01 August - eleven stone three and a half pounds.                                                                09 August - eleven stone.                                                                                                         16 August - eleven stone and half a pound. 
23 August - eleven stone and three quarters of a pound. 
30 August - eleven stone and half a pound.  (Smiley face!)


                                                                                                                                

           

Monday 27 August 2012

Well Holy God! Back to School!

I woke up this morning and I swear to god I could hear the theme tune from Glenroe1. It was really weird.   

A really, really weird soap opera set in Wicklow, outlining the shenanigans of a curly haired farmer and his missus. Or was she the one with curly hair?  
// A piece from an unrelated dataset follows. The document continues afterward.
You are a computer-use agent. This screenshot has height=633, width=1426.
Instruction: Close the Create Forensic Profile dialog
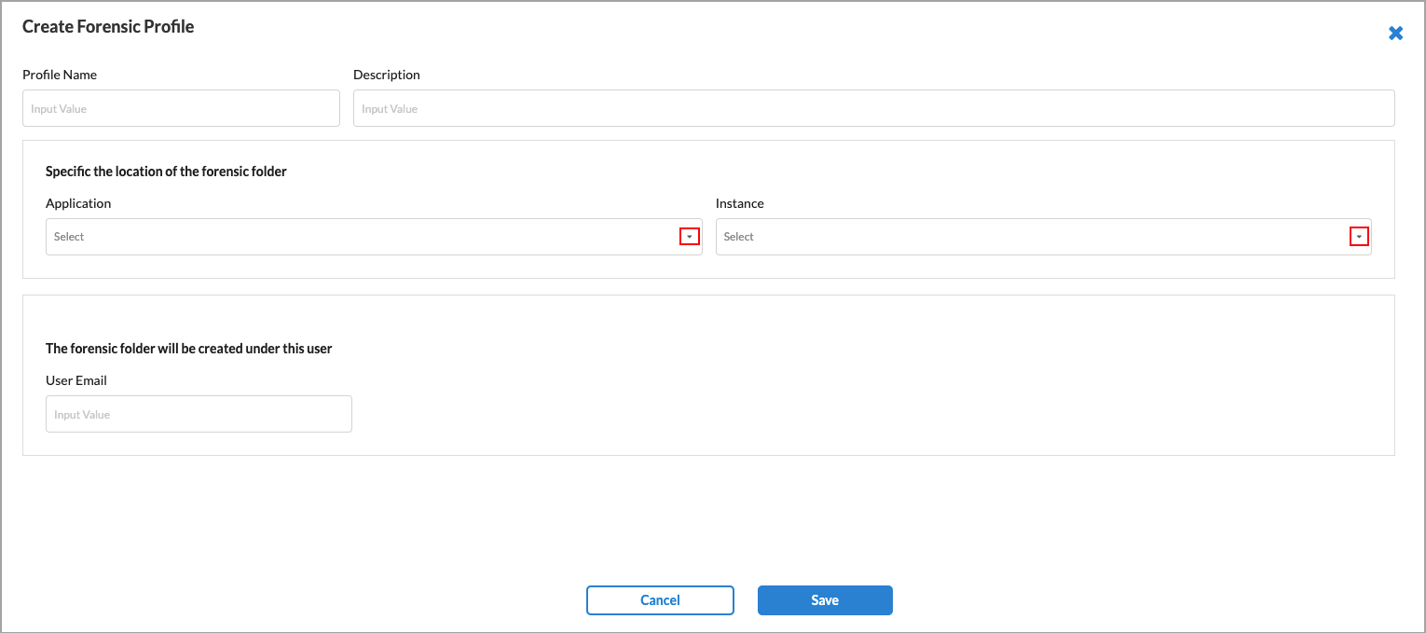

Anyhow, a few hundred deprived Irish people, with nothing better to do, used to turn on their tellies of a Sunday evening to watch the shenanigans of Miley and Biddy.  The farmer and his wife.    Two monikers, I’m sure, that will never reach the top five most popular names in Ireland.  Oh, wait.  Isn’t there a Miley Cyrus somewhere?  Fancy that!  Also quite possibly all the bales of hay in this god only knows why, popular Irish soap were the inspiration for many a Mills & Boon backdrop. 

 Didn’t Miley do the bold thing with a relative of his missus in the barn once?  I suppose even 50 Shades of Grey had to start somewhere.  Anyway, back to what I was saying. I definitely heard the theme tune of Glenroe playing this morning.  Straight away I was flung back to secondary school on a Sunday night.  In a mad panic because my sums weren’t done, hadn’t learnt my chapter on Peig Sayers2 and the next day being Monday, meant I had Home Economics and fekin PE.  Both double classes.  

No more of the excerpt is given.